— Aufgaben —
a: Erklären Sie anhand des Textes zur Analyse, warum Baerbock sich trotz fehlender Gegenkandidaten einer geheimen Abstimmung stellen muss.
b: Prüfen Sie, ob die folgenden Aussagen mit dem Text zur Analyse übereinstimmen, und antworten Sie jeweils mit Ja oder Nein samt den entscheidenden Worten des Textes als wörtlichem Zitat: (i) Baerbock tritt gegen andere Kandidaten an. (ii) Eine UN-Sprecherin hat die geheime Abstimmung gegenüber der Nachrichtenagentur DPA bestätigt. (iii) Russland hat offiziell erklärt, den Antrag gestellt zu haben.
***** Text zur Analyse
Baerbock muss in geheime Abstimmung um UN-Spitzenposten
Die ehemalige deutsche Aussenministerin Baerbock kandidiert ohne Gegenkandidaten für die UN-Spitzenposition, muss sich aber einer geheimen Abstimmung stellen.

Die ehemalige deutsche Aussenministerin Annalena Baerbock muss sich bei der Wahl zur Präsidentin der UN-Generalversammlung auf Antrag eines Mitgliedsstaates einer geheimen Abstimmung stellen.
Dies bestätigte eine UN-Sprecherin der Nachrichtenagentur DPA in New York. Aus Diplomatenkreisen verlautete, dass es sich bei dem Land um Russland handele.
**********
***** Datenabschnitt
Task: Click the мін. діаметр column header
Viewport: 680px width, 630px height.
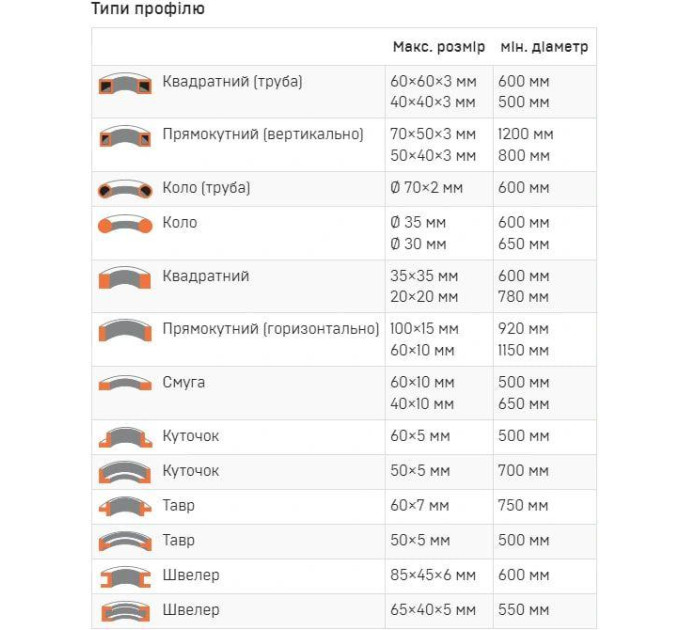Action: 544,47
**********
— Lösungen —
a: Baerbock muss sich einer geheimen Abstimmung stellen, weil ein Mitgliedsstaat dies beantragt hat. Im Text heißt es, sie müsse sich „auf Antrag eines Mitgliedsstaates einer geheimen Abstimmung stellen“.

b:
(i) Nein: „kandidiert ohne Gegenkandidaten für die UN-Spitzenposition“
(ii) Ja: „Dies bestätigte eine UN-Sprecherin der Nachrichtenagentur DPA in New York.“
(iii) Nein: „Aus Diplomatenkreisen verlautete, dass es sich bei dem Land um Russland handele.“